Nos quedamos callados por un momento. Luego Otero siguió:
—Yo podía haber simulado un buche de agua, pero esto es real, no un performance. Podía haberme dado un buche de agua, filmar y ya. Y lo otro es que en la medida en que tú vas bajando, todas las energías que están alrededor tuyo también bajan.
—Ahí te decidiste.
—Los órganos empezaban a decir: “Mira, yo ya no puedo funcionar tan bien como este otro”. Los pies se levantaban y caminaban, pero era mecánico todo. El corazón me dijo: “Yo soy autónomo ahora mismo, tengo que luchar por mí”. Son las imágenes que tengo en la cabeza.

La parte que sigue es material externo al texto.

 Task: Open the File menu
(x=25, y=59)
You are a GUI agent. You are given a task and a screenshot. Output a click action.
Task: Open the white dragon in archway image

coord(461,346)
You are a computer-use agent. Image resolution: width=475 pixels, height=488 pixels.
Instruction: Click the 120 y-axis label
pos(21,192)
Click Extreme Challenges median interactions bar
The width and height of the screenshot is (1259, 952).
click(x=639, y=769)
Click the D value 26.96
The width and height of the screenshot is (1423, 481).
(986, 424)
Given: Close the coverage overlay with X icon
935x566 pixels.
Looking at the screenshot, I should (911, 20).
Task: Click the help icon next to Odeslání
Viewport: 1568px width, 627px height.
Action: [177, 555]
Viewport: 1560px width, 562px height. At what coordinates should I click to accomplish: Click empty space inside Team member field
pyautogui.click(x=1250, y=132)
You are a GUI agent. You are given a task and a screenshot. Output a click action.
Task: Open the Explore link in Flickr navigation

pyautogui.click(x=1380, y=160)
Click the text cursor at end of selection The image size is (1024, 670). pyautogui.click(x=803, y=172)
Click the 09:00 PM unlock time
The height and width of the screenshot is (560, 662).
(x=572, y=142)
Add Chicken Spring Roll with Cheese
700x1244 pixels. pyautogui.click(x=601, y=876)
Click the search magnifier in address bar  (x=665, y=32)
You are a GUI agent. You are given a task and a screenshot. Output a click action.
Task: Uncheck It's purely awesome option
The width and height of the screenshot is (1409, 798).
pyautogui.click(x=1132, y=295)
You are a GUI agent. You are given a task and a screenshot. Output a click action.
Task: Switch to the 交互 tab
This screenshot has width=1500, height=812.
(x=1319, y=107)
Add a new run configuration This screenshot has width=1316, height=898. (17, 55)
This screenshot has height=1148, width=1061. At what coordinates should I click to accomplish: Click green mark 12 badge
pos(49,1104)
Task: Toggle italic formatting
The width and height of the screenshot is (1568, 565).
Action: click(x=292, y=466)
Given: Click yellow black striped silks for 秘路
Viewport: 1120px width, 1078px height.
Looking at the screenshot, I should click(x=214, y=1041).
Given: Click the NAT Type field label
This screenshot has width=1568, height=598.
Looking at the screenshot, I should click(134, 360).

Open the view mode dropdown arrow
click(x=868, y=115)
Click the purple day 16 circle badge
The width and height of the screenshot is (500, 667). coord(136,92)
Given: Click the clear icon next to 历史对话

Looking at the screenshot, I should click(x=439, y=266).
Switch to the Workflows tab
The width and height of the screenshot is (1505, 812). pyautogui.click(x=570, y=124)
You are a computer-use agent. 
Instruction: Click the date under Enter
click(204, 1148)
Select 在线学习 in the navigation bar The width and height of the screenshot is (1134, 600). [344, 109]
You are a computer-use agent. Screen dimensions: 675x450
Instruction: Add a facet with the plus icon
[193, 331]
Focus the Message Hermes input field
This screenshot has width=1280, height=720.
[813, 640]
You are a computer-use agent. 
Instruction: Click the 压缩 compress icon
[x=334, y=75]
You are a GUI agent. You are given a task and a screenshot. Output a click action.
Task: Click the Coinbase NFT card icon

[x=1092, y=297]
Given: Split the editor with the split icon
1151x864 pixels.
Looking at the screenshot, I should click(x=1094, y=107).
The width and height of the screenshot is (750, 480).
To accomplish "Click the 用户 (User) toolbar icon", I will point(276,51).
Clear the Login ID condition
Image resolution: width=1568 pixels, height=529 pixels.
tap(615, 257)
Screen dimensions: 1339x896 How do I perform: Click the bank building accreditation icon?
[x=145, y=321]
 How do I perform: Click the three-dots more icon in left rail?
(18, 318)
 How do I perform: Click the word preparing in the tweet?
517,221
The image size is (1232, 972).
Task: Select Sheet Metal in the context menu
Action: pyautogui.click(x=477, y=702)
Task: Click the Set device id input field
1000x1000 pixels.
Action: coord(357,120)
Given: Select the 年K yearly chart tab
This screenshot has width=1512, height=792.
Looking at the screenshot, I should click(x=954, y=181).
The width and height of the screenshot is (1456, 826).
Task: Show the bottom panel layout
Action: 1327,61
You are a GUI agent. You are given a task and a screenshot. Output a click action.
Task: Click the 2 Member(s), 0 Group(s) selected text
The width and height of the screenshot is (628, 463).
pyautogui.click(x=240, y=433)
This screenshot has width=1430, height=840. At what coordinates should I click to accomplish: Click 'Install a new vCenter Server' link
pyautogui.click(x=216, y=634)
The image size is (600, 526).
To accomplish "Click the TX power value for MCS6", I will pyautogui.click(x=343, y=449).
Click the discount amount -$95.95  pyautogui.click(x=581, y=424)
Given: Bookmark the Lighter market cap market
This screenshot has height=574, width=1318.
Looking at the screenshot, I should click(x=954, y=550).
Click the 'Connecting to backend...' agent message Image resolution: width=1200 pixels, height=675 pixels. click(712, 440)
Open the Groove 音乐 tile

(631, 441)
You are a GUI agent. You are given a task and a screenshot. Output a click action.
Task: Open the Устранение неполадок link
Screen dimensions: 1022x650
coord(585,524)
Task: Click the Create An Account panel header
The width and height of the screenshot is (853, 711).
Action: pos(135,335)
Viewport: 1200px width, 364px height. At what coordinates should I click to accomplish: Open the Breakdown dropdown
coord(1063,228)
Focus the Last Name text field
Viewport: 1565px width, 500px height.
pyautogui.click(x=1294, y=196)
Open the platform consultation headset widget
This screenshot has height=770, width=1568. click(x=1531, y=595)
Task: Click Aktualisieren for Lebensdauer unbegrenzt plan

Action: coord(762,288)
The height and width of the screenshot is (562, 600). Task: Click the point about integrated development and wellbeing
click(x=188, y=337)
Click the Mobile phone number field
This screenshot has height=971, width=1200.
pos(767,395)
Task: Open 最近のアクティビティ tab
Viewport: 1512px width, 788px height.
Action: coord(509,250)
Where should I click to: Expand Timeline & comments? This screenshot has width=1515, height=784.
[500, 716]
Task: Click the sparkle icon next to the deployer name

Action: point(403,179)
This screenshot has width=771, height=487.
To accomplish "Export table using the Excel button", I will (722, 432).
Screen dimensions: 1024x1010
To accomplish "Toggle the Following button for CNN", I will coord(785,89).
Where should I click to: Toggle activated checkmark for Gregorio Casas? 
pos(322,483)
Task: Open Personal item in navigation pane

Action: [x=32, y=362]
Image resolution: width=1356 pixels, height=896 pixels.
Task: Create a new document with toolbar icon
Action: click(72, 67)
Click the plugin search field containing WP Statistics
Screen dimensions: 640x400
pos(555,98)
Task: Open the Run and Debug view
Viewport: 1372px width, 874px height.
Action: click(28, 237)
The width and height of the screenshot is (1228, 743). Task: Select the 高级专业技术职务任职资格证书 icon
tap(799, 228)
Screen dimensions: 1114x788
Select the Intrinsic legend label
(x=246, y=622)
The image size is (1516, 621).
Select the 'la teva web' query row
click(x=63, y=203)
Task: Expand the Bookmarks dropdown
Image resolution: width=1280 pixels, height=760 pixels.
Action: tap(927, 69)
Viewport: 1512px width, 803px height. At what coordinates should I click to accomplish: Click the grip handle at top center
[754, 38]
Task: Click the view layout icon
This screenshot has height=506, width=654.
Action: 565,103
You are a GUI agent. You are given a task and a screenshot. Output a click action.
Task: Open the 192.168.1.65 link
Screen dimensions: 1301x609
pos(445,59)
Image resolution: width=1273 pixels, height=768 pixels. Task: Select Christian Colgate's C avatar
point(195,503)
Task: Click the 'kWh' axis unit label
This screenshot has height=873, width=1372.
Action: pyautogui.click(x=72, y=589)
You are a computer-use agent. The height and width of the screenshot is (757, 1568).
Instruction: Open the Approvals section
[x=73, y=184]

Los órganos empiezan a independizarse y cada uno dice: “Espérate un momento, tengo que salvarme primero que tú”. El riñón contra el hígado, este contra aquel. Pero cuando regresas a la vida real, todo eso está integrado, y ya uno le pasó por encima al otro.
Imagino los órganos de Otero combatiendo débilmente entre ellos, exhaustos en su cuerpo seco, padeciendo el sol de su determinación política.
—¿Y qué más? —pregunté.
—Lo otro es la relación con la muerte, yo no le tengo miedo. Es un estado más. Para mí es más compleja la vida que la muerte. Esa relación de darle sentido a la vida, echarle gasolina de nuevo y que siga andando y andando. Recuerdo que Yasser estaba sentado ahí, mirándome. Yasser es un tipo súper light, tranquilo, y me miraba con los ojos abiertos así como si me dijera: “De pinga, te estás yendo”.